At the request of interested parties, the U.S. Department of Labor’s Wage and Hour Division occasionally issues guidance in the form of opinion letters that serve as written explanations of Family and Medical Leave Act requirements as applied to specific facts.

The FMLA provides up to 12 weeks of job-protected unpaid leave per year “to care for the spouse, or a son, daughter, or parent, of the employee, if such spouse, son, daughter, or parent has a serious health condition.”

On Aug. 8, the division issued an opinion letter addressing whether an employee can take intermittent FMLA leave to attend meetings at her children’s school to discuss an Individualized Education Program. The employee’s two children have FMLA-qualifying health conditions and receive physician-prescribed occupational, speech and physical therapy from the school district. The children’s doctors had provided medical certifications to support the employee’s need to take intermittent job-protected leave for doctor’s appointments, which the employer approved. The employer, however, did not approve the employee’s request to take intermittent leave under the FMLA to attend IEP meetings.

The division determined that intermittent leave to attend IEP meetings to address the educational and special medical needs of a child does qualify for FMLA leave. In its opinion letter, the Wage and Hour Division cited the FMLA’s allowance for leave to provide physical and psychological care to a family member, including arrangements for changes in care.

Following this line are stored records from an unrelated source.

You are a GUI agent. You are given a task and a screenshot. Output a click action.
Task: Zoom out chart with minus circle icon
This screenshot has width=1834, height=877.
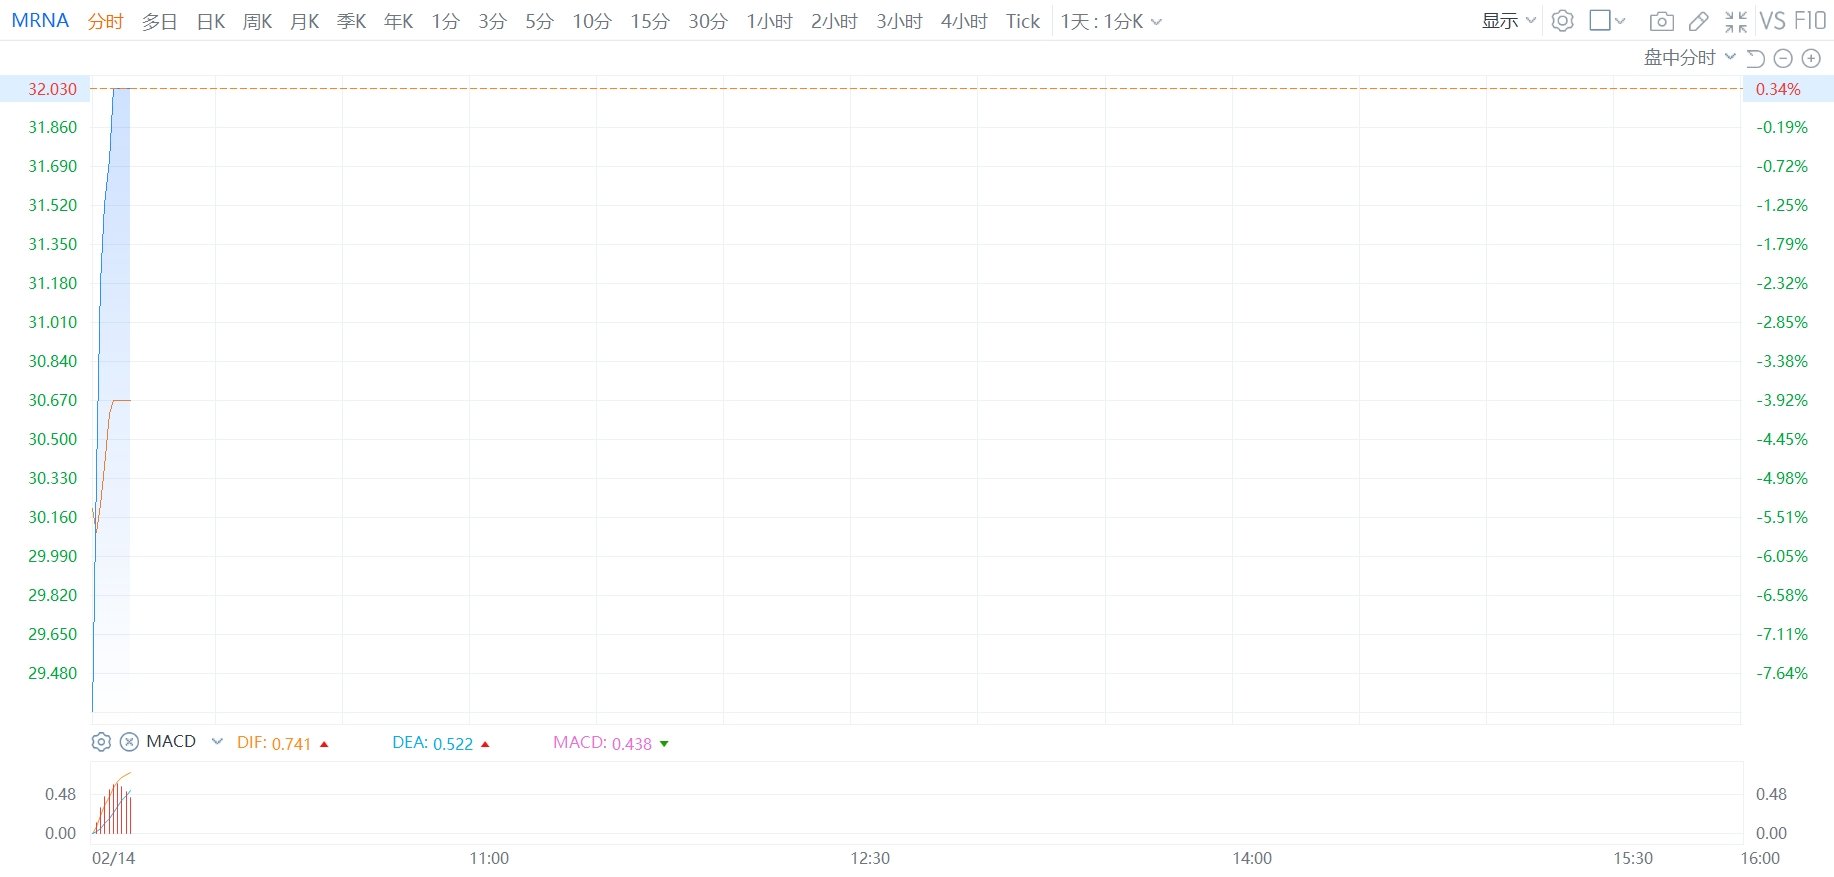tap(1782, 58)
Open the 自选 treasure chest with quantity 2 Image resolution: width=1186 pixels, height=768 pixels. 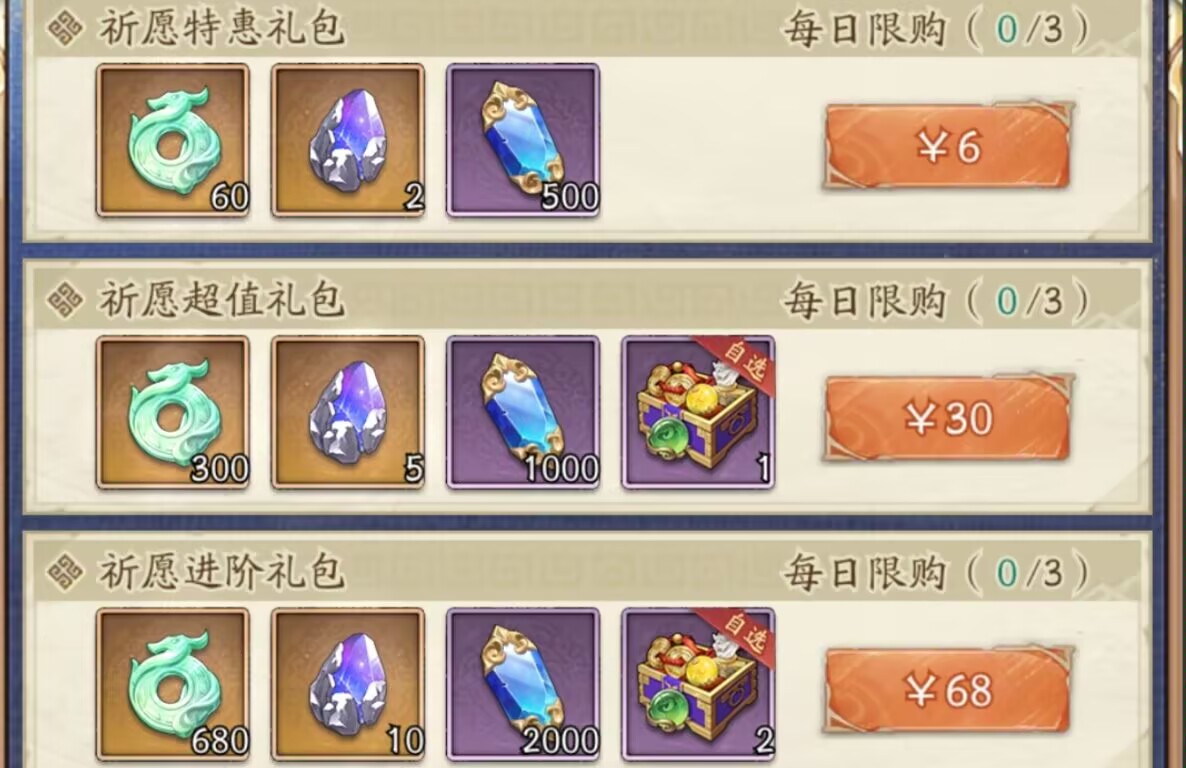click(698, 684)
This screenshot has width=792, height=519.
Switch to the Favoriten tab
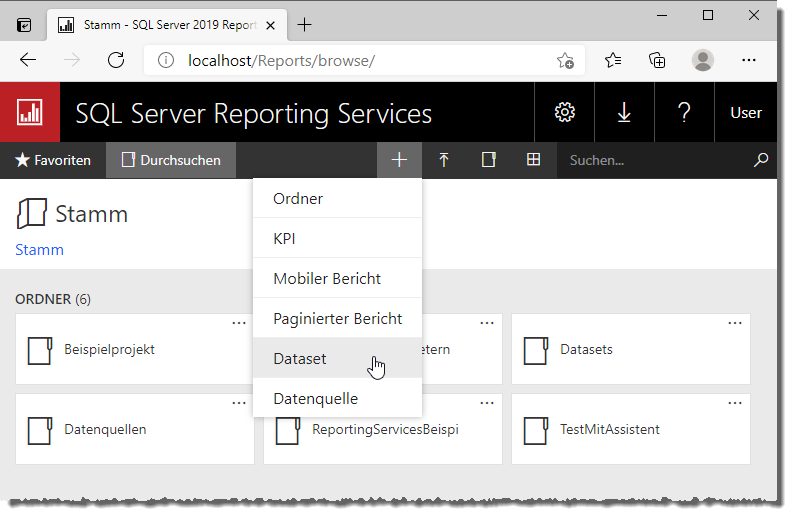tap(53, 160)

On Sept. 10, the division issued an opinion letter addressing whether an employer may delay designating paid leave as FMLA leave if the delay complies with a collective bargaining agreement and the employee prefers the delay.

The employee in this case worked for a local government agency and was subject to a collective bargaining agreement that provided job protection for paid family and medical leave. Under state civil service laws, paid leave taken under the collective bargaining agreement was treated as continuous employment that does not affect seniority status, but unpaid leave, including FMLA leave, was not. The collective bargaining agreement, therefore, provided better benefits to bargaining unit employees who, in order to preserve their seniority status, preferred to postpone using unpaid FMLA leave until after they had used their accrued paid leave.

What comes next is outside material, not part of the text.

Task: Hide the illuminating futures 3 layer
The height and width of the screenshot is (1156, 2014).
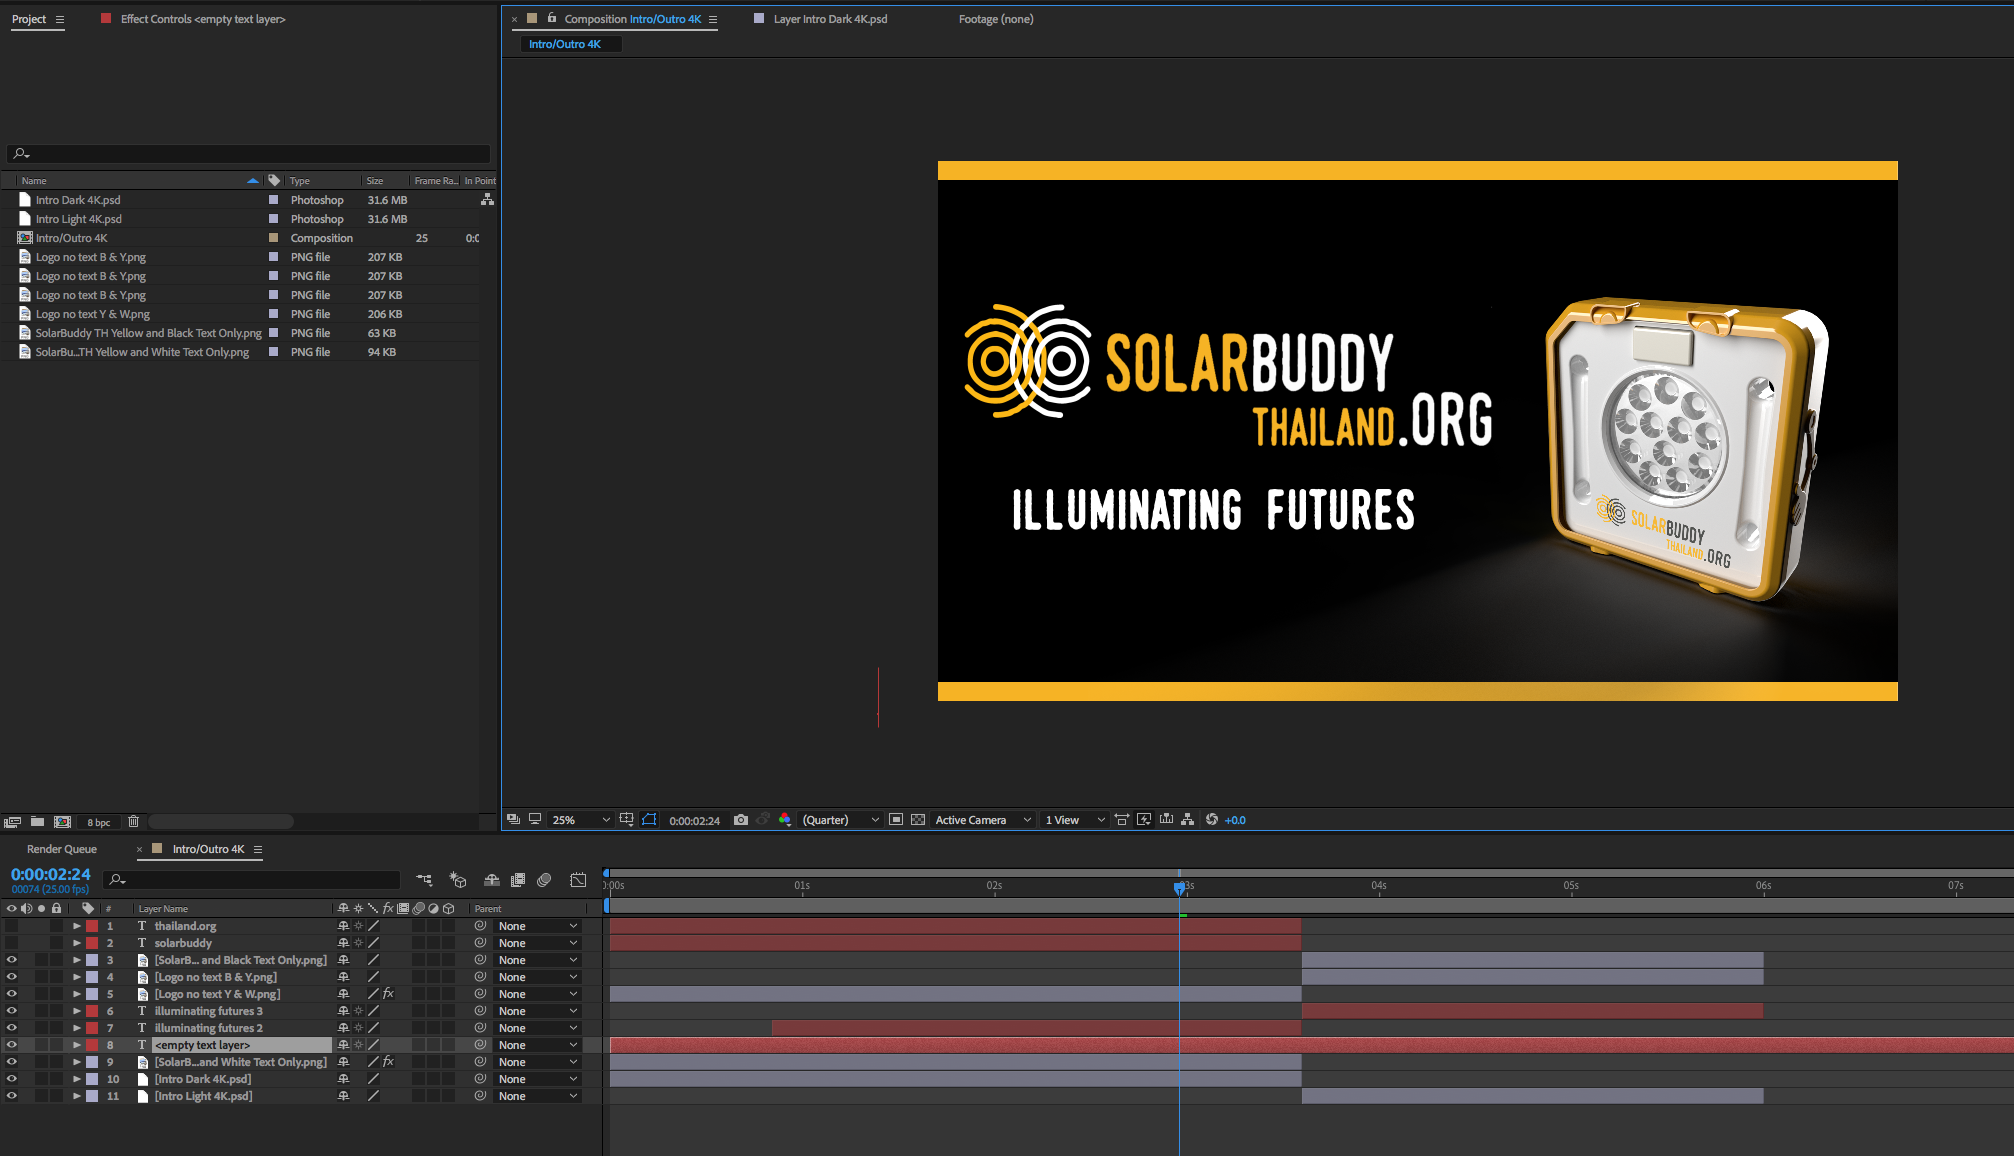Action: tap(12, 1011)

Relying on an opinion letter from earlier this year, the employer announced a change in its leave policy, stating that it would designate an employee’s leave request as FMLA-qualifying as soon it had enough information to make that determination. The change meant that the accrued paid leave would run concurrently with FMLA unpaid leave.

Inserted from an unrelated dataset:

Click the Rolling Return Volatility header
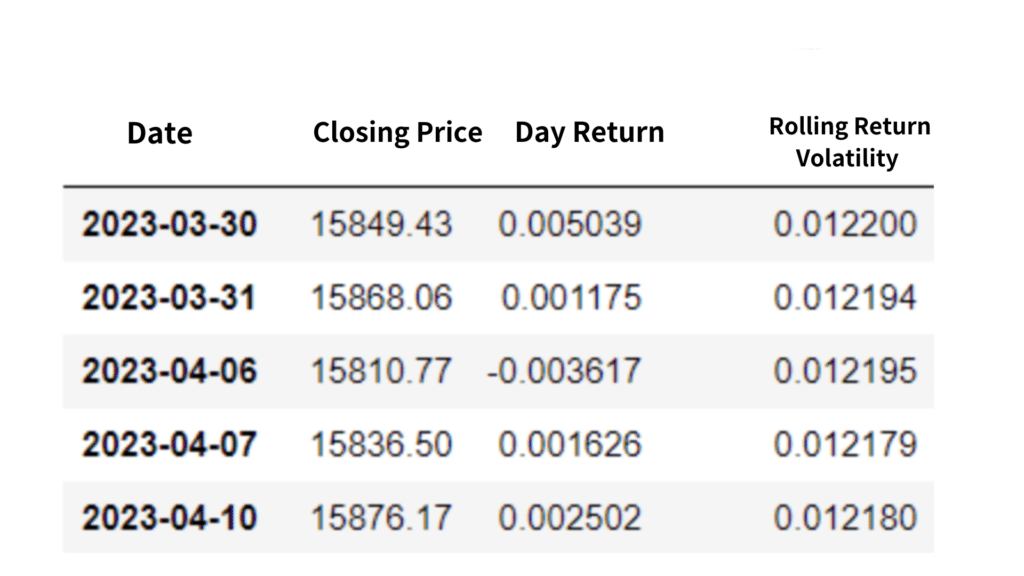The width and height of the screenshot is (1024, 576). click(x=848, y=142)
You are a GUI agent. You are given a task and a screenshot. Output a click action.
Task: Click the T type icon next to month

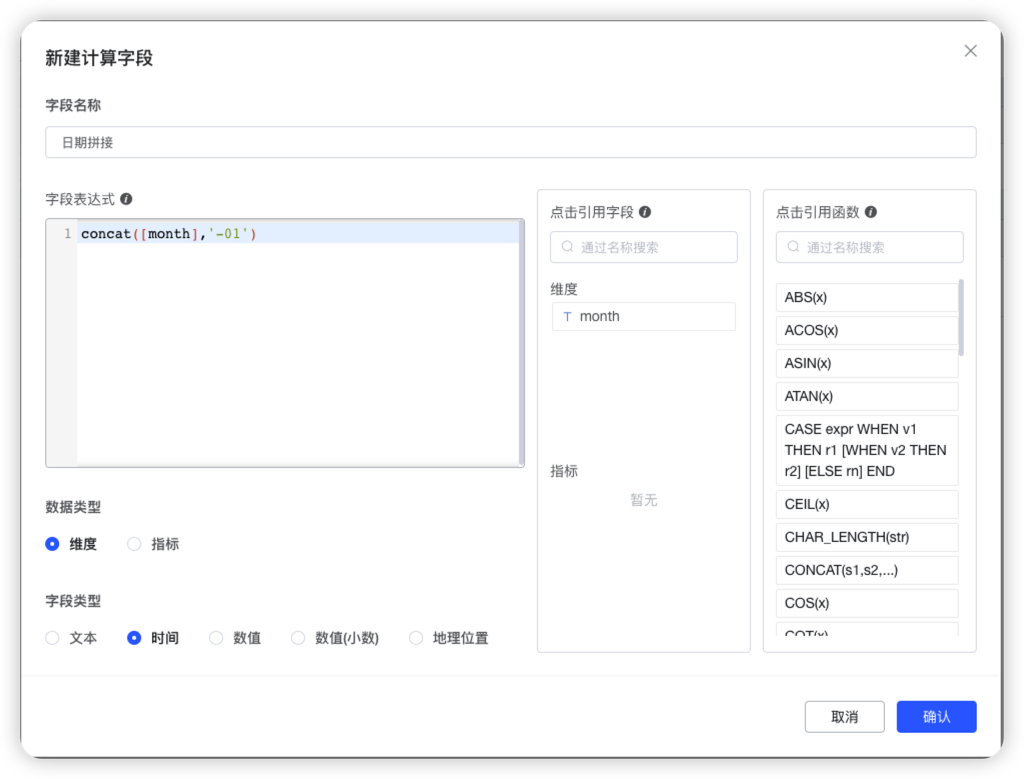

The division determined that an employer may require – or an employee may elect – to run unpaid FMLA leave concurrently with accrued paid leave under a collective bargaining agreement. An employer is responsible for designating leave as FMLA-qualifying leave, giving notice to the employee, and providing the employee with important information (e.g., eligibility for FMLA leave, the need for medical certification, continuation of health insurance benefits). An employer that does not follow the FMLA’s notice requirements may be charged with “interference with, restraint on, or denial of the exercise of an employee’s FMLA rights.”

Therefore, once an eligible employee notifies the employer of the need to take leave for an FMLA-qualifying reason, an employer may not delay the designation of the leave as FMLA leave. Moreover, under the specific facts of this case, the employer must permit an employee to accrue seniority during any portion of FMLA leave that runs concurrently with the leave that’s protected by the collective bargaining agreement, because state law allows the accrual of seniority only during paid leaves of absence.